English-speaking expats have a unique built-in skill that can travel with them anywhere. And location is irrelevant as long as you have a laptop and decent internet connection. You can choose your dream location first and be certain of finding an extra source of income, even while soaking up the rays on a white, sandy beach in the tropics. Teaching English as a second language (ESL) is big business and they want you.
Philana Rustin originally moved from Long Beach, California to Lima, Peru four years ago to teach French. “I taught French in the States and I came here to work with Alliance Francaise ([an international organization that aims to promote French language and culture around the world)] but their pay is really bad,” she says. “My son was born here, so I started looking for work online and have been working for a Taiwanese ESL company for about four years. I actually work for two companies now. I just got hired by VIP Kid, which is based in Beijing.” Through these companies, she can teach classes online to her own schedule, and from wherever she wants.
Philana says the pay varies from one company to the next as they are located in different parts of the world. Hourly rates range from $8 to $20 depending on the ESL site and your experience. “I generally work six days a week, but I love their flexibility. You pick your own schedule. If you need to take a day off, you just tell them a few hours ahead of time and you’re good. I usually work four hours in the morning and three hours in the afternoon between 4:30 p.m. and 7:30 p.m.”
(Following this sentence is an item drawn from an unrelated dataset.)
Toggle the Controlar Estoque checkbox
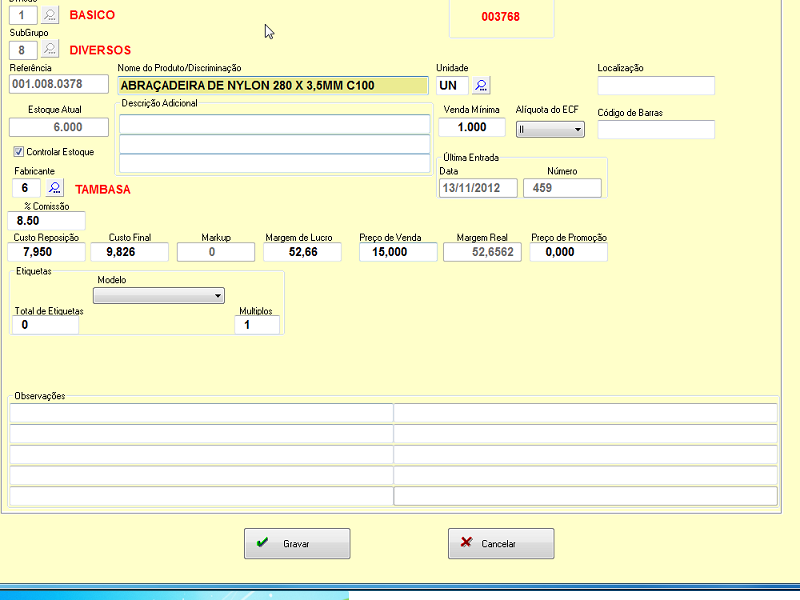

Although Philana is teaching online as a full-time job, expats can choose to only work a few hours a week to supplement their savings or pension income. TEFL certification and a university degree are the best guarantees to obtaining a teaching position. Bubbling enthusiasm, a professional attitude, and good communication-skills will also get you a lot of mileage when it comes to finding a job.
Philana and her husband, Enrique, live in San Miguel, one of Lima’s rapidly developing residential districts. Like other South American cities, Lima is slowly growing into a competitive, modern city, with new high-rises and family-oriented neighborhoods in constant development.
They currently pay $400 per month, plus a $30 condo fee, for their three-bedroom, two-bathroom unit, but she has recently purchased a new condo on the waterfront. It is still under construction but she is excited about moving into her new place by the end of the year.
“The San Miguel district is more of a middle-class residential area,” says Philana. “Where there used to be lots of houses, they are being sold and replaced by big high-rises, like the one we are buying in.
“The condo we are purchasing is a two-bedroom, two-bathroom unit for $63,000. It is beachfront property and from the top floor of the building there is a view of the sea. It’s a developing area, and in 10 years property here will be worth a lot more.”
Philana says her family can easily live on her online teaching income and figures their total expenses are never more than about $1,200 per month. And other opportunities for work sometimes appear out of nowhere. She was recently part of a commercial for Inca Kola, Peru’s most popular soft drink and national icon. Bottles of this unbelievably sweet bright yellow drink are a staple at every dinner table.
There is also a great selection of fresh food in her area. “I love the market here. It’s just a block away from where we live. I love being able to go buy fresh fruit and vegetables, and have a chicken cut up right in front of me.”
It doesn’t sound like Philana and Enrique have any plans to move soon. They love the city; the low cost of living, inexpensive markets, and vibrant culture are more than enough to keep them happy.